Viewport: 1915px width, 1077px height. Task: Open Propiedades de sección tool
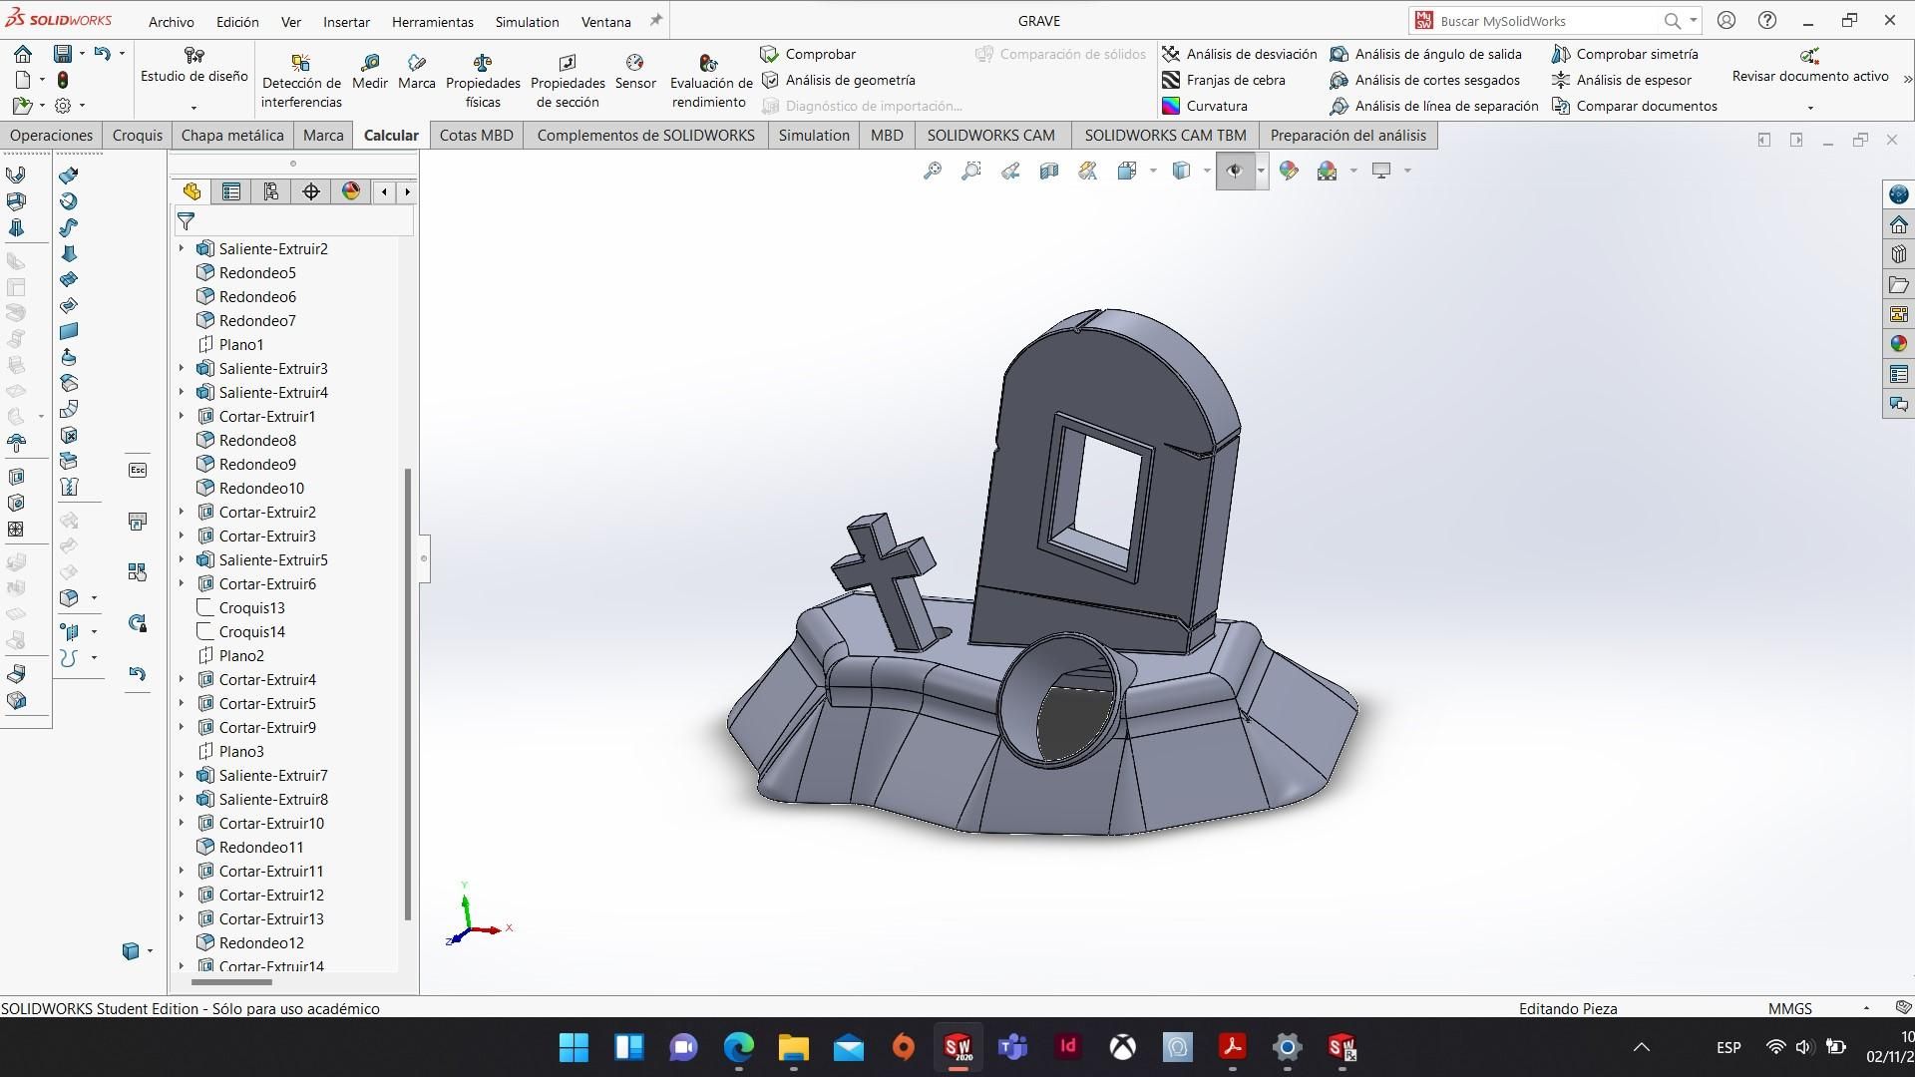pyautogui.click(x=567, y=64)
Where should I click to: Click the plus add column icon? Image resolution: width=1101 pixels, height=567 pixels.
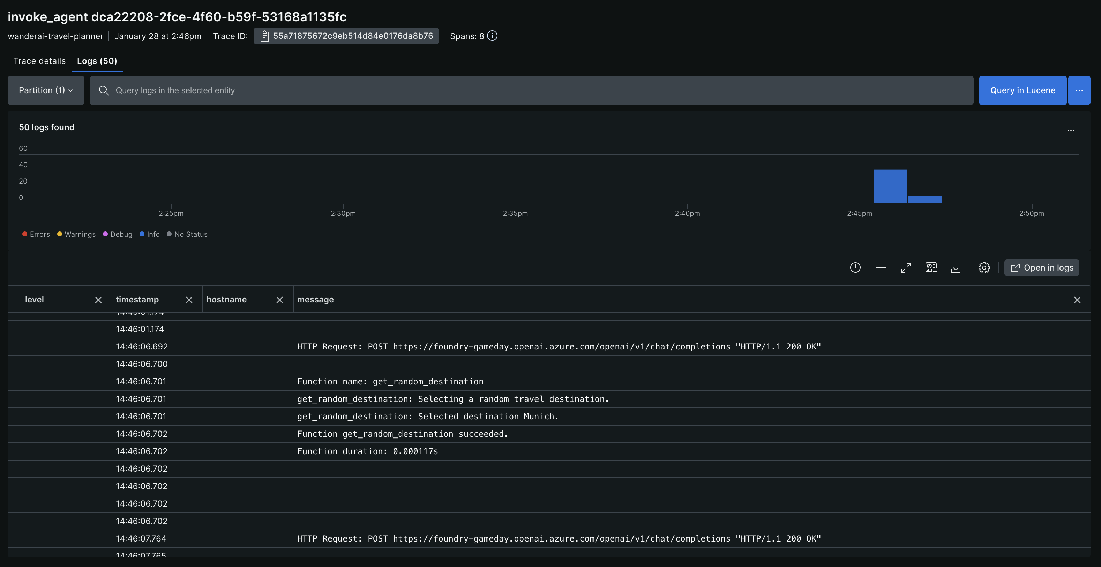point(880,268)
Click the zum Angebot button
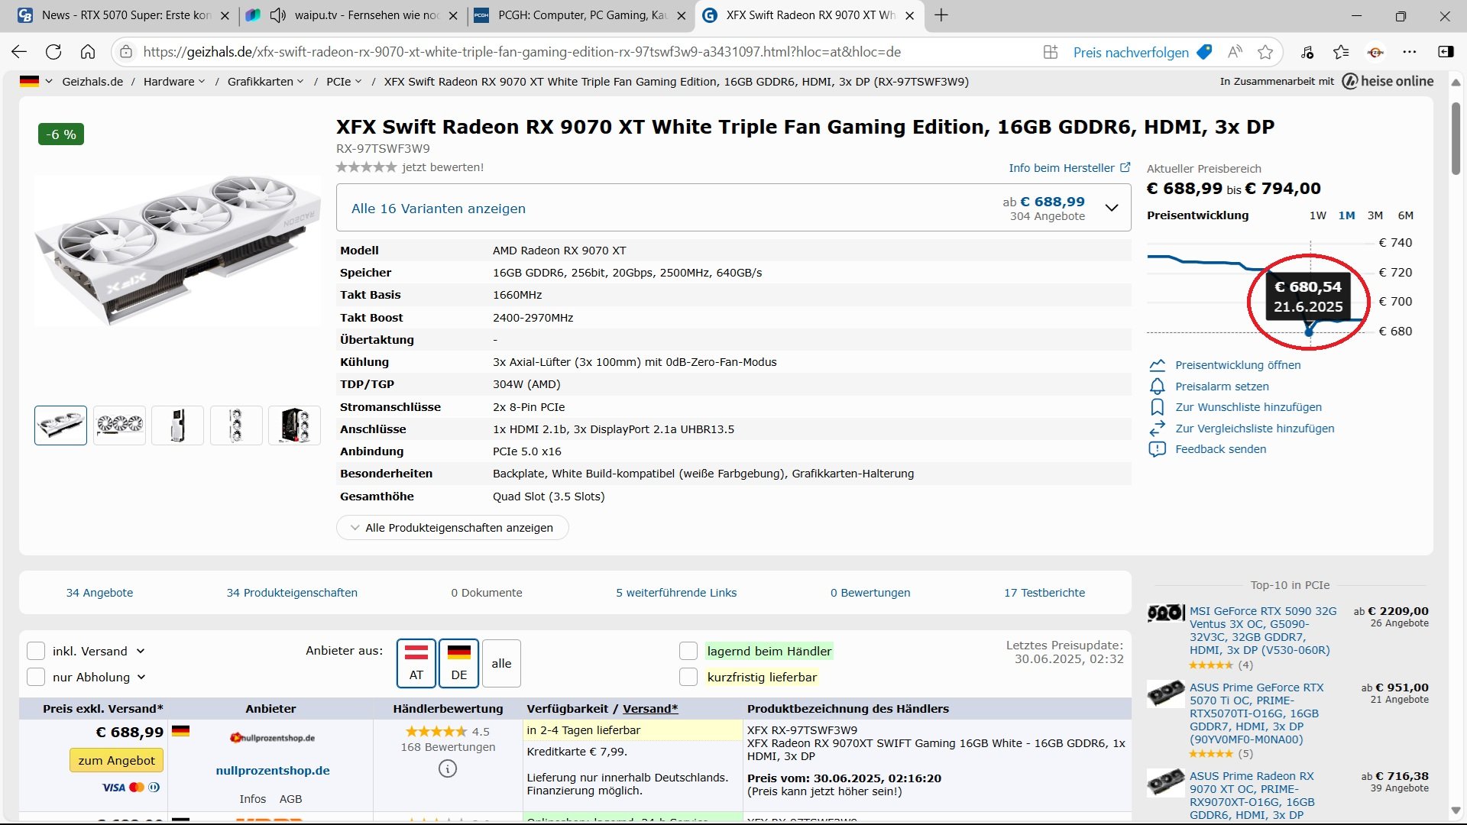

###

• WHAT YOU WILL DO: An exact copy of the records is required. Pictures do not belong in it.

• RESULT OF THE EXERCISE:
Viewport: 1915px width, 1077px height. Task: Open Propiedades de sección tool
pyautogui.click(x=567, y=64)
Where should I click to: Click the plus add column icon? Image resolution: width=1101 pixels, height=567 pixels.
point(880,268)
Click the zum Angebot button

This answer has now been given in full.